During the afternoon’s program, the veil between the living and the dead grew thin. I heard the voices of Black gay men past and present; I was reminded of our connected lineage, of the strength and the importance of our collective voices.

On stage, Hennessy recited the names of men he danced with, made love to, and shared space with — remembering as a cathartic meditation. Time ceased being linear and the past superimposed itself onto the present. It was 1994; Hennessy just received news filmmaker Marlon Riggs had passed. You could see the loss in his eyes.
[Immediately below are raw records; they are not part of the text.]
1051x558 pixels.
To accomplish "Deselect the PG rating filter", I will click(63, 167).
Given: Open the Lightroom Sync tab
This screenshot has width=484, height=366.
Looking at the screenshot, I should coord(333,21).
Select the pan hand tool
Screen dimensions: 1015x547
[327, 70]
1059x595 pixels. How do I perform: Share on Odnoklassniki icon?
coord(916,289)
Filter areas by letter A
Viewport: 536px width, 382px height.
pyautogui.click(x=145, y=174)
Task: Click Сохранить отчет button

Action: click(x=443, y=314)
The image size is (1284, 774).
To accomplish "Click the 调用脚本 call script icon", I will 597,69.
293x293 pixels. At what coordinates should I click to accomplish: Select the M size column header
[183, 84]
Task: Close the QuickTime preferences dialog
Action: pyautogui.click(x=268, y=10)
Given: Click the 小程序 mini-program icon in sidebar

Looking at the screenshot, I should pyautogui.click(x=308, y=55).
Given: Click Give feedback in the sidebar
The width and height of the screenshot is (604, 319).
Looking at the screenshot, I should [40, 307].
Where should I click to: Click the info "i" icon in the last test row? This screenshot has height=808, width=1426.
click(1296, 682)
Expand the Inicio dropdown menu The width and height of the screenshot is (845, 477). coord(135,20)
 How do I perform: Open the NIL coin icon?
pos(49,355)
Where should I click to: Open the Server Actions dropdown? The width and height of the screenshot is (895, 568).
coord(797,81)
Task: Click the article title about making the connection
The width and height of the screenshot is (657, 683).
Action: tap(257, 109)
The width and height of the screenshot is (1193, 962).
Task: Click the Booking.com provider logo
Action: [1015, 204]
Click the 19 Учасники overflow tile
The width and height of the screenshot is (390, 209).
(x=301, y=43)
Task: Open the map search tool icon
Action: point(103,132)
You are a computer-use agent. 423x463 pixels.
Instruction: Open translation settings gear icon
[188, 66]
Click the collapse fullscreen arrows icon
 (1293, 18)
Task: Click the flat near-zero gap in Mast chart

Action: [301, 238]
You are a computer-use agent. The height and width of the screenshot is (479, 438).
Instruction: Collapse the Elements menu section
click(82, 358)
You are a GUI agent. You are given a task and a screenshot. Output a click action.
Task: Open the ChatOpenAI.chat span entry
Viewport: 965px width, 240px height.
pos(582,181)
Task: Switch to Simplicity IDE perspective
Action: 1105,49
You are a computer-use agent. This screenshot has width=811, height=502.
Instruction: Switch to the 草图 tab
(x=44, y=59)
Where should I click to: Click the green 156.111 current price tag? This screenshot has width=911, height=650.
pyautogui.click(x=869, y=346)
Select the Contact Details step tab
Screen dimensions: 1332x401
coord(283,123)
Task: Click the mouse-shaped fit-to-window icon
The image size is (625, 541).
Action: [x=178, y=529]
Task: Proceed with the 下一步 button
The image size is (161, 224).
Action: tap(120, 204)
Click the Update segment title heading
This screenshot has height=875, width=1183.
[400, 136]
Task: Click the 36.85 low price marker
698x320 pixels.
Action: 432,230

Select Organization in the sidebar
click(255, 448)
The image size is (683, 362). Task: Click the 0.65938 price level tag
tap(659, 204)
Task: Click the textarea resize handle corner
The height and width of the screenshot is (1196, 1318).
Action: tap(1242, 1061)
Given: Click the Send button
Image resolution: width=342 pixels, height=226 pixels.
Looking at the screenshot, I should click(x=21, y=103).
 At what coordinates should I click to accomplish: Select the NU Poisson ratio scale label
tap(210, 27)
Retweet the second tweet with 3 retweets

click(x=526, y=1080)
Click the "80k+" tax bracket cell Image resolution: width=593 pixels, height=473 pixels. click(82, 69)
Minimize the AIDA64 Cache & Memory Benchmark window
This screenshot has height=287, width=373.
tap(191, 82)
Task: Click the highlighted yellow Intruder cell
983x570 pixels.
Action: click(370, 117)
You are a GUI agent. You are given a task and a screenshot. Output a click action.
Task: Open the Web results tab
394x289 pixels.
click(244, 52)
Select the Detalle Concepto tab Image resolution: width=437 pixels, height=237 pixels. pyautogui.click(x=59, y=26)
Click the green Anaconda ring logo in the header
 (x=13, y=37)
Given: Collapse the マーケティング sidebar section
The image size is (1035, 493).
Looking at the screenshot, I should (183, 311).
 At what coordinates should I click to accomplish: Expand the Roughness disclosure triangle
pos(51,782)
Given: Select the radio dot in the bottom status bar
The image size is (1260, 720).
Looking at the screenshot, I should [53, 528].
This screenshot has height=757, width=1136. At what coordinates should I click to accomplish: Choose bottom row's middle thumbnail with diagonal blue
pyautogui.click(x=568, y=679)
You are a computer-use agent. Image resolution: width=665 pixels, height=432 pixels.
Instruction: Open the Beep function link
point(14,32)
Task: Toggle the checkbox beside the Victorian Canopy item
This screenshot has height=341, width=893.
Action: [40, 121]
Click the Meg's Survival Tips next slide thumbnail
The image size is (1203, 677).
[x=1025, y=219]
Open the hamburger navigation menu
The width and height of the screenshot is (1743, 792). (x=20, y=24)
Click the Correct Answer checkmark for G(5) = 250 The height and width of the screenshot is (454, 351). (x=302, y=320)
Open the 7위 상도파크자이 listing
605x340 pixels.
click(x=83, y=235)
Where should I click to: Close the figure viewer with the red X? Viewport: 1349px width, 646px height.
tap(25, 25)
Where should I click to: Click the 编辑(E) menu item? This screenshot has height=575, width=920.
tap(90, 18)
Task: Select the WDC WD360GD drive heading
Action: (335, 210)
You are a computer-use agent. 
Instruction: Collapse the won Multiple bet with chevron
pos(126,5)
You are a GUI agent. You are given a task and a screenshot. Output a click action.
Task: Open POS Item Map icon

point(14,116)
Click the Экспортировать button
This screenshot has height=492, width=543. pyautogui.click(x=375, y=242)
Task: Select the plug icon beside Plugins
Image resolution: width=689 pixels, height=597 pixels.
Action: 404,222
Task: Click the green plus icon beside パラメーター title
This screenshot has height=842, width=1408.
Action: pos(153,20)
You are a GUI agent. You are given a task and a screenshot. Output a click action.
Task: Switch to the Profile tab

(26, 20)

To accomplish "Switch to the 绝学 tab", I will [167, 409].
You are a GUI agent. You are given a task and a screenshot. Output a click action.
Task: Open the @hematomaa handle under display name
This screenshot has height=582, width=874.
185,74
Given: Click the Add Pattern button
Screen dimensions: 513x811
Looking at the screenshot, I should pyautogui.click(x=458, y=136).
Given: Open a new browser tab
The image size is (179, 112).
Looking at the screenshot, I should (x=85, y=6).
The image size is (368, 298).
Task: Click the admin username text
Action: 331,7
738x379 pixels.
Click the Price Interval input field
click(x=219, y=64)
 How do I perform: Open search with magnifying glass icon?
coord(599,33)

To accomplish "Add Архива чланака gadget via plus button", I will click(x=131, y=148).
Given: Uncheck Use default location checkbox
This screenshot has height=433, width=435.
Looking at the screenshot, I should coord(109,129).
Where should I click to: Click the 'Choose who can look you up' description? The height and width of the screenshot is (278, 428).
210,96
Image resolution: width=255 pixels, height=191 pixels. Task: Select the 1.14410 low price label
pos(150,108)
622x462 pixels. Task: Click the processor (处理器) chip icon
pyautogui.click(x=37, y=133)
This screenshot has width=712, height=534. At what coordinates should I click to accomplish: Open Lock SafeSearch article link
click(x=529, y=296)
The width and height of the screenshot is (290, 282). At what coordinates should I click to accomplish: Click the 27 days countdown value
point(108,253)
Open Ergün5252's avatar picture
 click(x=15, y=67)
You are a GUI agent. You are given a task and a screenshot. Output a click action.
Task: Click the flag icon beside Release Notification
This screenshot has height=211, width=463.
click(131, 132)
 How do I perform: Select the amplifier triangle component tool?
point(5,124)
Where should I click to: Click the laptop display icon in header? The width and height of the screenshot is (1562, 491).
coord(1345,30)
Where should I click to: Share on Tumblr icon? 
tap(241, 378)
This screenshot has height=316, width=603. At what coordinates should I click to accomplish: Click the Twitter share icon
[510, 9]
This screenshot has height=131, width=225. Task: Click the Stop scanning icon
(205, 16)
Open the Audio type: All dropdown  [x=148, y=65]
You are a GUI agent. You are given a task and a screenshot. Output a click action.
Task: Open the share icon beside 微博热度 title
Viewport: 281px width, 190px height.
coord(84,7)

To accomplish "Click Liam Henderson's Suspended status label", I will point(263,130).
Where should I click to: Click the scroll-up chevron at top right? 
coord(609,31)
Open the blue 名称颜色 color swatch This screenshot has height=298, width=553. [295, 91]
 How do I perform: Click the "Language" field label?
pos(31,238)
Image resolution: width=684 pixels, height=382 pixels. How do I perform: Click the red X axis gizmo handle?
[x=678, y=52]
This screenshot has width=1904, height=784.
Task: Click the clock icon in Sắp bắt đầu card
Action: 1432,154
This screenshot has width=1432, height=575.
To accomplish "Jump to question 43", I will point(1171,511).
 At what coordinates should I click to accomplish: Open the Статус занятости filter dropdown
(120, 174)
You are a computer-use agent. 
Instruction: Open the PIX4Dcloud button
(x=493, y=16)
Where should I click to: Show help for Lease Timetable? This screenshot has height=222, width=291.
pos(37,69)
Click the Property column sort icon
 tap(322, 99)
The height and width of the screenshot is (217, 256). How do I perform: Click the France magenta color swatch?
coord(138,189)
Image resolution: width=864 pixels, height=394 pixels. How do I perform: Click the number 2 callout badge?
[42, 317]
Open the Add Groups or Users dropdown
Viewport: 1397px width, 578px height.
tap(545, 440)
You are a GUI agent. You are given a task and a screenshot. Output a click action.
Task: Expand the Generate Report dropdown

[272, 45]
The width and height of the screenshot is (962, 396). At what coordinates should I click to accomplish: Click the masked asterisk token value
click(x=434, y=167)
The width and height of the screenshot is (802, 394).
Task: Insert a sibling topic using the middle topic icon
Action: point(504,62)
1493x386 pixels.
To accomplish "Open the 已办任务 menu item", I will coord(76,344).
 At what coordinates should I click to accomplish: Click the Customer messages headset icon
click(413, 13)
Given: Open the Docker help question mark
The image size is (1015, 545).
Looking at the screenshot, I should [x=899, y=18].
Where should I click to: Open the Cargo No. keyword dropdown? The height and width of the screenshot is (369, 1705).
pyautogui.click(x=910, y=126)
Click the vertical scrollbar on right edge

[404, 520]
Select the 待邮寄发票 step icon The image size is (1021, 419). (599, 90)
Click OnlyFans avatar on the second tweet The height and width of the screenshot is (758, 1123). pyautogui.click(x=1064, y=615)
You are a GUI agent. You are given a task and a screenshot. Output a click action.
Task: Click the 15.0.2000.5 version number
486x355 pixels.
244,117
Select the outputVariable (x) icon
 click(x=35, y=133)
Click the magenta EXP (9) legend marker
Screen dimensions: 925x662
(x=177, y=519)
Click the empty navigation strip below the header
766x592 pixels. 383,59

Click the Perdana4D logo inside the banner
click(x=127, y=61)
A voice whispered: “As long as I have work then I’m not going to die, cause work is a living spirit in me — that which wants to connect with other people and pass on something to them which they can use in their own lives and grow from.” I felt Riggs’s spirit reach out to me.

Time continued to overlap. It was the week prior and the President of the United States just signed an executive order eliminating federal funds to international organizations that promote and support abortions — the “Gag Rule” or the “Mexico City Policy” as it’s been known. It was also 1984; President Ronald Reagan just signed the policy into action.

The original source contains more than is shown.